1. This is an application made by one Mr. Ambika Charan De, described as the Joint Secretary of the District Bar Association, Sylhet. He has obtained this Rule on behalf of 23 persons who were tried by the Extra Assistant Commissioner, Sylhet, and convicted of offences puhishable under Sections 145 and 151, I.P.C. They have been sentenced to various terms of imprisonment ranging from two years rigorous imprisonment under Section 145 to six months rigorous imprisonment under Section 145. They have all been in addition sentenced to-six months under Section 151, but the Extra Assistant Commissioner directed that in each case the sentences should run concurrently. It appears that the accused persons on 26th January 1932, formed a procession which started from the Congress Office in the town of Sylhet. They are said to have proceeded in such a way that the traffics was not obstructed. When they reached the Government Muslim Hostel, they were met by a party of police officers under the command of the Assistant. Superintendent of Police, who directed them to proceed by a route different from that which they were hitherto following. They thereupon sat down on the ground in the public road and, it is said, caused obstruction to the traffic. The Superintendent of Police and the Additional District Magistrate, Mr. Mitra, arrived shortly after this. Mr. Mitra considering that the procession was likely to cause a breach of the public peace commanded it to disperse.
2. It is not suggested that at any stage, Mr. Mitra exceeded the powers which the law gives him. After five minutes as the meeting had failed to disperse, Mr. Mitra directed Mr. Jacques, the Assistant Superintendent of Police to disperse it by force. This Mr. Jacques did and arrested the accused persons. At the trial they refused to take any part in the proceedings or to make any statements. The evidence therefore proving the facts which I have set out was uncontradicted. Moreover the accused have not seen fit to prefer an appeal from their convictions and sentences as they were entitled to do under the law. I will assume however for the purposes of dealing with the case that the petitioner is entitled to move this Court in revision although by reason of the provision of Section 439, sub Section (5), Criminal P. C, this Court is precluded from entertaining any proceedings by way of revision at the instance of a party who could have appealed but has not done so.
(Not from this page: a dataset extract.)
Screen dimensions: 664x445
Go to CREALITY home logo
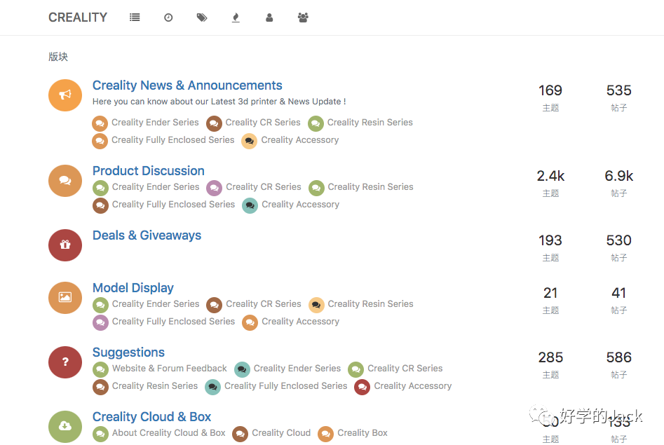tap(78, 18)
3. First with regard to the convictions the petitioner admits that no exception could be taken to the conviction under Section 151. With regard to the conviction under Section 145 it was a question of fact to be dealt with and decided by the Extra Assistant Commissioner whether the assembly of which the accused persons were admittedly members had an unlawful common object. He has found as a fact that they had the common object of resisting the execution of lawful orders given by the Assistant Superintendent of Police and the Additional District Magistrate. There is ample evidence to justify him in coming to the conclusion. It appears that no general or special notice had been issued under Section 30(2), Police. Act, 1861. Therefore no exception could be taken to the procession on the ground that no license had been applied for or issued. However the conduct of the processionists in sitting on the ground when ordered to take a different route and refusing to disperse when called upon to do so, coupled with the fact that the conduct of the accused proved that the procession was animated by hostility to the established Government, amply justified the Extra Assistant Commissioner in finding that from the very outset, or at any rate from the time Mr. Jacques gave directions to the processionists to go by another route, the processionists were determined to disregard and disobey any lawful orders that the police or the Magistrate might give him. Therefore the conclusion to which the Extra Assistant Commissioner has come, has evidence to support it, and speaking for myself, I have no doubt whatever that it is the right one.
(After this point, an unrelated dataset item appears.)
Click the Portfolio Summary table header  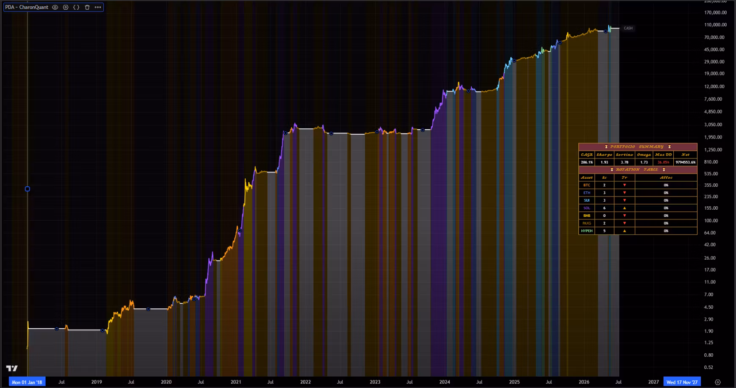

4. With regard to the sentences they are undoubtedly heavy, and we are far from saying that it is not possible to imagine circumstances in which this High Court would interfere and reduce a sentence in revision even although the convicted person fails to exercise his right of appeal and does not himself move the Court in revision, and the application is made by a third party. We can conceive circumstances in which there might be insuperable difficulties in the way of the convicted person agitating his grievances in the manner provided by law. No such circumstances exist in this case. All the convicted persons are educated and it is not denied, but on the contrary emphasized, that the ring leaders who have received the heaviest sentences are men of position and that many of them hold University degrees and are practising lawyers. In our opinion in this case we cannot entertain an application for reduction of sentence at the instance of a third party, the convicted persons not having seen fit to appeal. This being so we discharge the Rule.